I think it is quite common for musicians and other performers to have a degree of imposter syndrome, I have certainly experienced more than my fair share of it over the years. I remember talking to a couple of singers once and saying how often I had the fear that somebody in an audience would stand up point at me and say "I'm paying to listen to proper musicians not them!" only to be told that is an ordinary everyday part of being a musician, that we all get it from time to time. I don't know whether it comes from setting too exacting standards, from not appreciating your own qualities or maybe from just not feeling sufficiently prepared. For me I think it came from the idea that I was always playing a part.
In costume as cabaret compere |
2012 and still in costume |
Having said all that it's hardly surprising that when I started to go out dressed I was still playing a part, true the costume was a bit more elaborate and the role a rather different one. Although playing a woman was in many ways a lot more satisfying than any of the other roles I had been playing, I was still getting into a costume to get into character to play a role. ~ I should say that I was totally oblivious to all this as to me at the time this was just how life worked.
Of course one of the things that visually separates men and women is often our hair, so if I wanted to go out I would have to adopt a wig ~ now I know some girls have to wear wigs for a variety of reasons, this is simply my experience and how I feel ~ at first I bought a rather nasty cheap grey wig, it was sold I think as part of an "old woman" fancy dress but it served my use. when this started to get a little tired I tried one in my original hair colour, dark brown, and it looked awful. I realised that if I was going to do this I should buy a decent wig, and ended up with the blond bob on the left. I realised that as my hair had gone greyer, my skin tones had changed as well, now dark hair made me look washed out, whereas the lighter blond tones match my natural grey.
2014 and out of costume, just me! |
Suddenly for the first time I felt as thought I wasn't in costume and wasn't playing a part. I wasn't dressing as a woman, I wasn't pretending to be a woman, I wasn't pretending to be anything, I was simply being me, being a woman. This of course also made me realised that for all those years I had been playing a role, pretending to be a man, now I could really start being me rather than simply playing the role that society expected of me.
Now I am being authentically me rather than role playing I have real self confidence, it's no longer an act, the imposter syndrome has (virtually) gone and as a consequence I am sure I am a better, nicer person, and I'm certainly a better musician. Without that self confidence from being true to myself I don't think I would ever have been have been able to do stand up in public, I used to "get away with" conducting, but now I love it and think I help others too.

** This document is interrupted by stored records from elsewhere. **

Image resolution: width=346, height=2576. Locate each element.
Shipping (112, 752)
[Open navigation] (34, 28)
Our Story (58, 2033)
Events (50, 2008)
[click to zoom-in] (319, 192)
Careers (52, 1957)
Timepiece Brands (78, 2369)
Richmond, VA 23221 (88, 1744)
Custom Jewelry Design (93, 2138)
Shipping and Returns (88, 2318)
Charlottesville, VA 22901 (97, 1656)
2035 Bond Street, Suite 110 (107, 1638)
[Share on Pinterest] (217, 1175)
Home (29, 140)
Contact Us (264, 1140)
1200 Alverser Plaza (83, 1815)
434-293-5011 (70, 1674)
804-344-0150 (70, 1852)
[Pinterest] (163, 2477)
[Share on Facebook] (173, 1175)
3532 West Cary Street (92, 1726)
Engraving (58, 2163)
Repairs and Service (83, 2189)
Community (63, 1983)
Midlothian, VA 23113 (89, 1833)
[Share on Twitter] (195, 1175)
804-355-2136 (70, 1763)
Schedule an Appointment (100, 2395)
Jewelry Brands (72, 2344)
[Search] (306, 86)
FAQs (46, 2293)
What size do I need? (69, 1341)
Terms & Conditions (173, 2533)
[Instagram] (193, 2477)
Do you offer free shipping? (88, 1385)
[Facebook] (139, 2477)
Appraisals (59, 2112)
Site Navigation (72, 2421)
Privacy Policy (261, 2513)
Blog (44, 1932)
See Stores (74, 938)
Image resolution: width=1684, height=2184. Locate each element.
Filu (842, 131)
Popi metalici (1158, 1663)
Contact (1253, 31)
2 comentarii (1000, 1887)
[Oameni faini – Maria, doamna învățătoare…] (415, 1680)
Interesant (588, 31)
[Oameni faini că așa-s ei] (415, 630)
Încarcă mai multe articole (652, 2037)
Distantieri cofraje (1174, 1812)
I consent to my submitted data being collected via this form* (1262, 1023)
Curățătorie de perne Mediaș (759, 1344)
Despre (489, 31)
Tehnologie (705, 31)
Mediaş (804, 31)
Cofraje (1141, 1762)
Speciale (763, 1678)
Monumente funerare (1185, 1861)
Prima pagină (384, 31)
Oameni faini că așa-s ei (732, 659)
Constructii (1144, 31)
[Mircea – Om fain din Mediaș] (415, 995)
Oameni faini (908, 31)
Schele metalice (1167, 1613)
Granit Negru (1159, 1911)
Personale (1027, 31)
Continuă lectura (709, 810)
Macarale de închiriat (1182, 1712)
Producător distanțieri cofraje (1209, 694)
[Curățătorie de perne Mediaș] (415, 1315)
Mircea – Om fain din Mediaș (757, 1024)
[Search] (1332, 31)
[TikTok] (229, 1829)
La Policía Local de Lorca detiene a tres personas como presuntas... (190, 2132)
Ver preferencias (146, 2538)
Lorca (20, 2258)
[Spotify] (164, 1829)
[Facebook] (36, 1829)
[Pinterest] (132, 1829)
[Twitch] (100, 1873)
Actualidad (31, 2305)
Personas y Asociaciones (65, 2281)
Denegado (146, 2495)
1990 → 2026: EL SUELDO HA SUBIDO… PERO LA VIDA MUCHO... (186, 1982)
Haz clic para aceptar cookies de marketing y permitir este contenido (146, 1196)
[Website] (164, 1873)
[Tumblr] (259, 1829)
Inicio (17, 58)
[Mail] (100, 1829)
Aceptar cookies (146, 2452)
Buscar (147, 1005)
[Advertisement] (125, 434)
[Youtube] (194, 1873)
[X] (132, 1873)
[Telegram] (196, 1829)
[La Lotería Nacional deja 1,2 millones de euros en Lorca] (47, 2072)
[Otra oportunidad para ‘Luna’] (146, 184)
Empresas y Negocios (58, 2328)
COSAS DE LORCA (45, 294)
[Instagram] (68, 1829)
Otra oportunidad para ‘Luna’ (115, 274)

Every now and then I do still play a role, and I will get into costume to do it. but these days I think the costumes are more fun! I have always loved clothes but now I just wear them for the joy of it, rather than to get into role. The strange thing is that when I started being honest about my cross dressing I thought it was all about the clothes, yet bizarrely it was through cross dressing that I realised just how much my "ordinary" day to day life had been all about the clothes.